* [Exercise details] Extract the entries in their exact form.

_ _ _

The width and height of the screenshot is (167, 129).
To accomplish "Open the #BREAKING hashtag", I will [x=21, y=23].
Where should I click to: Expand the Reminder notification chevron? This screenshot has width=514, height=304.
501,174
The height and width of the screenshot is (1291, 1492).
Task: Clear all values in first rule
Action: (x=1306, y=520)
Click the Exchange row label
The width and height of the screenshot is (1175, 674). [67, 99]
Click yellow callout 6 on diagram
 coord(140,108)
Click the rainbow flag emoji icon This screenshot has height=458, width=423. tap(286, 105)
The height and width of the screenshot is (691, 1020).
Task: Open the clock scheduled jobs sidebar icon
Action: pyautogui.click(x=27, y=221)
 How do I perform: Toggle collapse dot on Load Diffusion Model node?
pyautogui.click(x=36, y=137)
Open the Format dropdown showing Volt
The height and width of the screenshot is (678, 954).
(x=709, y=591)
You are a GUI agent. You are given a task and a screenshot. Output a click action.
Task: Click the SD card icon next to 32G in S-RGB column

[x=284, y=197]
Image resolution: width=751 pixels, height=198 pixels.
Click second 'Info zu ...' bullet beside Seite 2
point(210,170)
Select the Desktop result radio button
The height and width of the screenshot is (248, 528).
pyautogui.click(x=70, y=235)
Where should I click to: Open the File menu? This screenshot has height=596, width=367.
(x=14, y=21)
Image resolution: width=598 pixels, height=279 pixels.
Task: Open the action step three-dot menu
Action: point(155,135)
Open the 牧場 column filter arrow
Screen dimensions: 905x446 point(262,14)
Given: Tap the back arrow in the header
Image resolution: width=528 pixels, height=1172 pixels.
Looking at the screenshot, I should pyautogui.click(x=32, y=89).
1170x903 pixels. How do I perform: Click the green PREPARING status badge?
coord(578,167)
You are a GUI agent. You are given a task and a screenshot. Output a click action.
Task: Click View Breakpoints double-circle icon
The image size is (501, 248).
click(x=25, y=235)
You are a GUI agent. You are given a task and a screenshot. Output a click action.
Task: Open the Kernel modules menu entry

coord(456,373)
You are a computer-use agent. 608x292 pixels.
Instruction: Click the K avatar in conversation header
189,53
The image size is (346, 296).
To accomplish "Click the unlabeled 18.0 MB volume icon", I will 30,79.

_ _ _

* [Reply to the task]
The width and height of the screenshot is (167, 129).
To accomplish "Open the #BREAKING hashtag", I will [x=21, y=23].
Where should I click to: Expand the Reminder notification chevron? This screenshot has width=514, height=304.
501,174
The height and width of the screenshot is (1291, 1492).
Task: Clear all values in first rule
Action: (x=1306, y=520)
Click the Exchange row label
The width and height of the screenshot is (1175, 674). [67, 99]
Click yellow callout 6 on diagram
 coord(140,108)
Click the rainbow flag emoji icon This screenshot has height=458, width=423. tap(286, 105)
The height and width of the screenshot is (691, 1020).
Task: Open the clock scheduled jobs sidebar icon
Action: pyautogui.click(x=27, y=221)
 How do I perform: Toggle collapse dot on Load Diffusion Model node?
pyautogui.click(x=36, y=137)
Open the Format dropdown showing Volt
The height and width of the screenshot is (678, 954).
(x=709, y=591)
You are a GUI agent. You are given a task and a screenshot. Output a click action.
Task: Click the SD card icon next to 32G in S-RGB column

[x=284, y=197]
Image resolution: width=751 pixels, height=198 pixels.
Click second 'Info zu ...' bullet beside Seite 2
point(210,170)
Select the Desktop result radio button
The height and width of the screenshot is (248, 528).
pyautogui.click(x=70, y=235)
Where should I click to: Open the File menu? This screenshot has height=596, width=367.
(x=14, y=21)
Image resolution: width=598 pixels, height=279 pixels.
Task: Open the action step three-dot menu
Action: point(155,135)
Open the 牧場 column filter arrow
Screen dimensions: 905x446 point(262,14)
Given: Tap the back arrow in the header
Image resolution: width=528 pixels, height=1172 pixels.
Looking at the screenshot, I should pyautogui.click(x=32, y=89).
1170x903 pixels. How do I perform: Click the green PREPARING status badge?
coord(578,167)
You are a GUI agent. You are given a task and a screenshot. Output a click action.
Task: Click View Breakpoints double-circle icon
The image size is (501, 248).
click(x=25, y=235)
You are a GUI agent. You are given a task and a screenshot. Output a click action.
Task: Open the Kernel modules menu entry

coord(456,373)
You are a computer-use agent. 608x292 pixels.
Instruction: Click the K avatar in conversation header
189,53
The image size is (346, 296).
To accomplish "Click the unlabeled 18.0 MB volume icon", I will 30,79.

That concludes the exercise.